Sería profundamente injusto atribuir aquellos logros a quien ocupaba la presidencia. Detrás de cada proyecto hubo personas que dedicaron horas de su tiempo, aportaron ideas, buscaron soluciones, llamaron a puertas que parecían cerradas y mantuvieron la ilusión incluso cuando el camino se hacía cuesta arriba.
No voy a nombrarlas porque, con toda seguridad, cometería la injusticia de olvidar a alguien. Ellas y ellos saben perfectamente quiénes son. A todas esas personas les pertenece una parte de cada objetivo alcanzado y mi agradecimiento más sincero. Sin ellas, ninguno de aquellos sueños habría dejado de ser un simple deseo.
Precisamente por haber vivido esas experiencias afirmo que merece la pena comprometerse. Lo que no merece la pena es que ese compromiso deje de ser libre.
Este artículo no pretende reclamar reconocimiento ni despertar compasión. Tampoco busca señalar a quienes participan menos o cuestionar el trabajo de nadie. Al contrario. Es una invitación a que más personas den un paso al frente, porque cuanto más se compartan las responsabilidades, más fuertes serán nuestras asociaciones y menos dependerán del sacrificio de unos pocos.

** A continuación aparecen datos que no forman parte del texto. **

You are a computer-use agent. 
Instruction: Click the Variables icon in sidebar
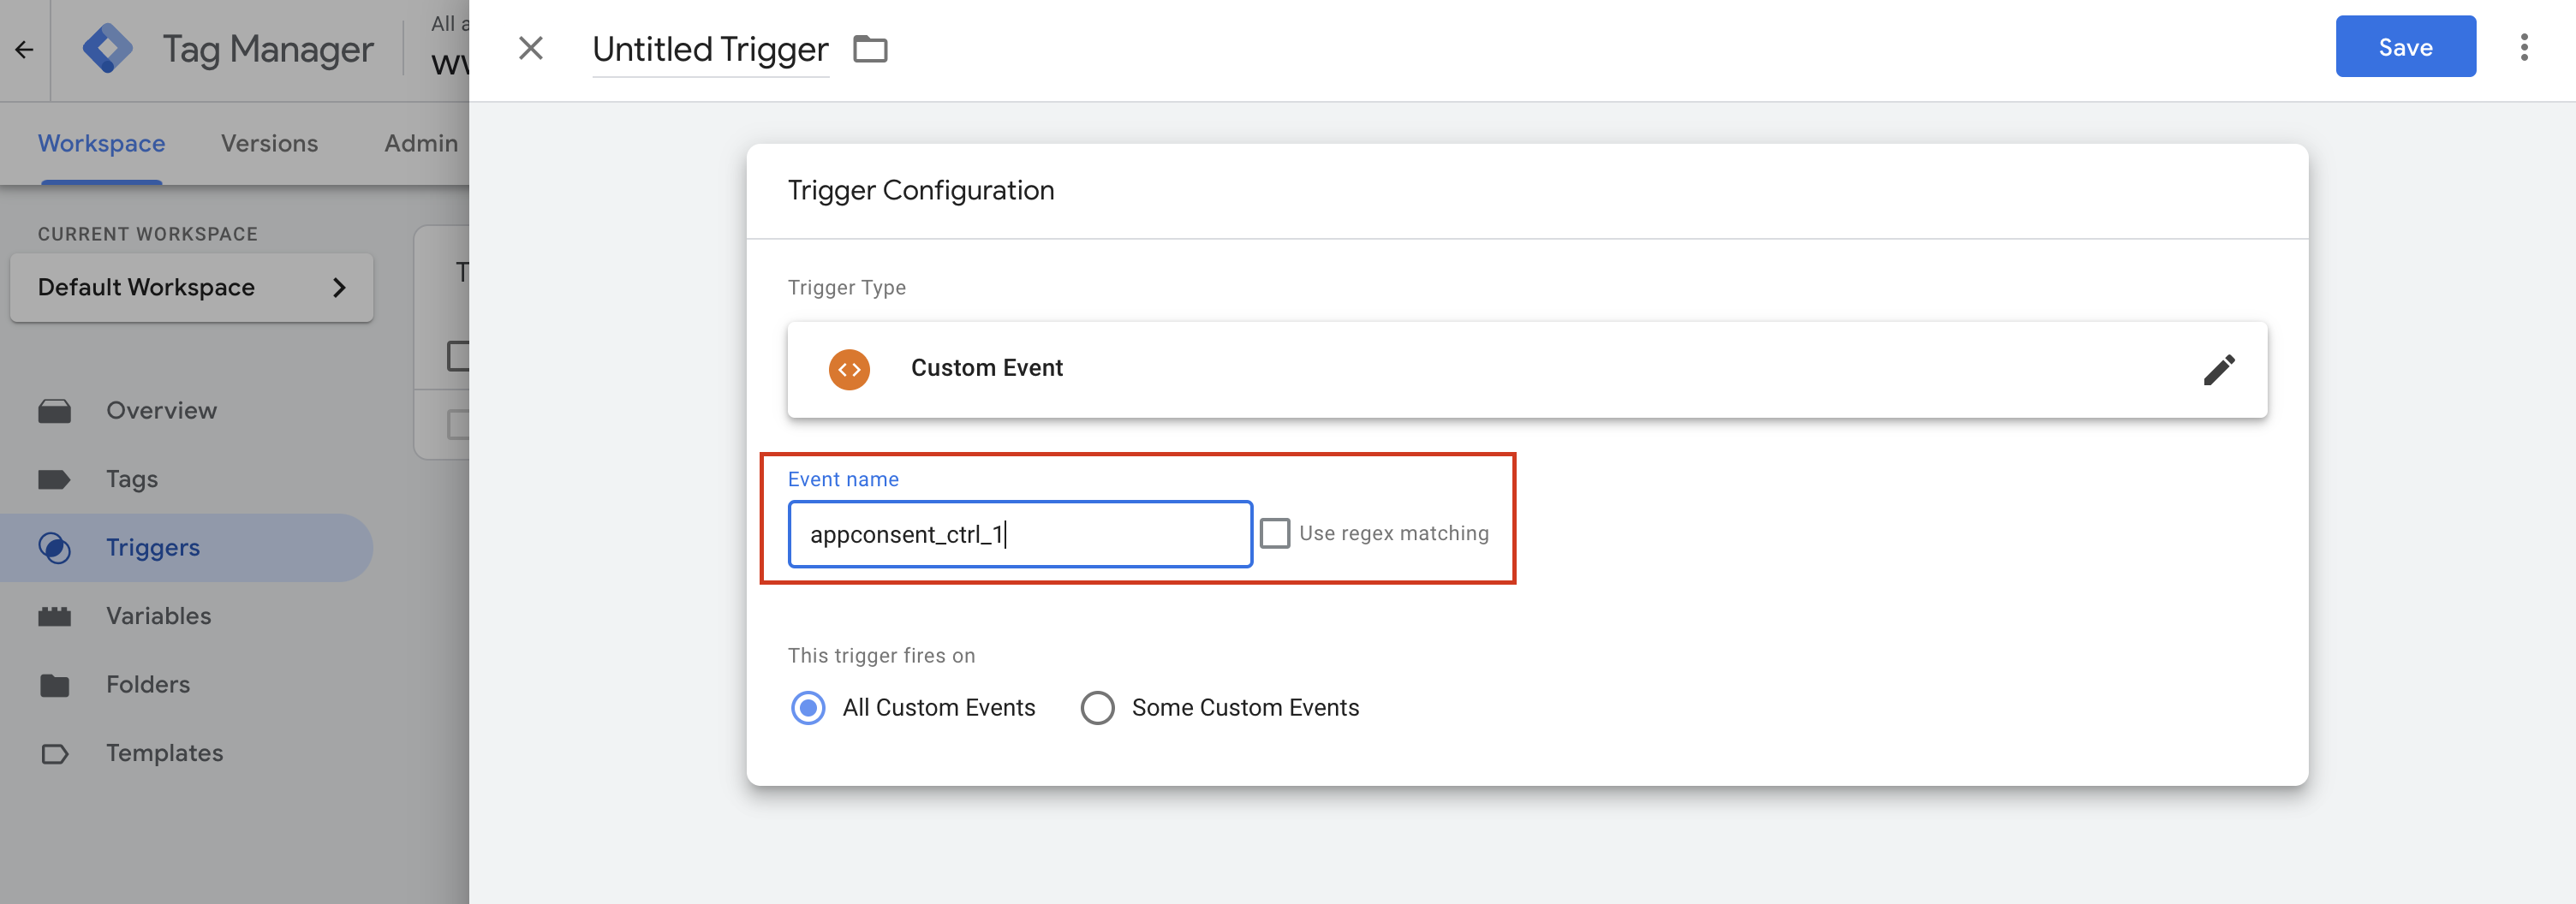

Quizá el mayor éxito de quien preside una entidad no sea organizar el mejor acto, conseguir el mayor patrocinio o sacar adelante el proyecto más ambicioso. Quizá el verdadero éxito sea marcharse sabiendo que la asociación seguirá caminando sin él. Eso significará que no dedicó sus esfuerzos a hacerse imprescindible, sino a construir un proyecto capaz de perdurar gracias al compromiso de muchas personas.
También estas líneas han requerido tiempo. Tiempo para recordar, ordenar pensamientos y poner por escrito una experiencia que, estoy convencido, comparten muchas personas que dedican parte de su vida al mundo asociativo. Si este artículo consigue que alguien valore un poco más ese trabajo silencioso, que una persona decida implicarse en su colectivo o que quien lleva años sosteniendo una responsabilidad sienta que no está solo, el tiempo invertido en escribirlo habrá merecido la pena.
Porque regalar tiempo es uno de los actos más nobles que existen. Pero un regalo solo tiene valor cuando se ofrece libremente. Las asociaciones necesitan personas comprometidas, pero nunca personas cautivas de su compromiso. La devoción inspira; la obligación desgasta. Y cuando eso ocurre, no solo pierde quien entrega su tiempo. Perdemos todos. Porque el tiempo nunca debería exigirse; solo agradecerse.
Vaya, por tanto, mi admiración, mi respeto y mi más sincero reconocimiento a todas las personas que, de forma silenciosa y desinteresada, dedican parte de su vida para que nuestras asociaciones, nuestra cultura y nuestras tradiciones sigan vivas. A ellas les debemos mucho más de lo que, en ocasiones, somos capaces de reconocer.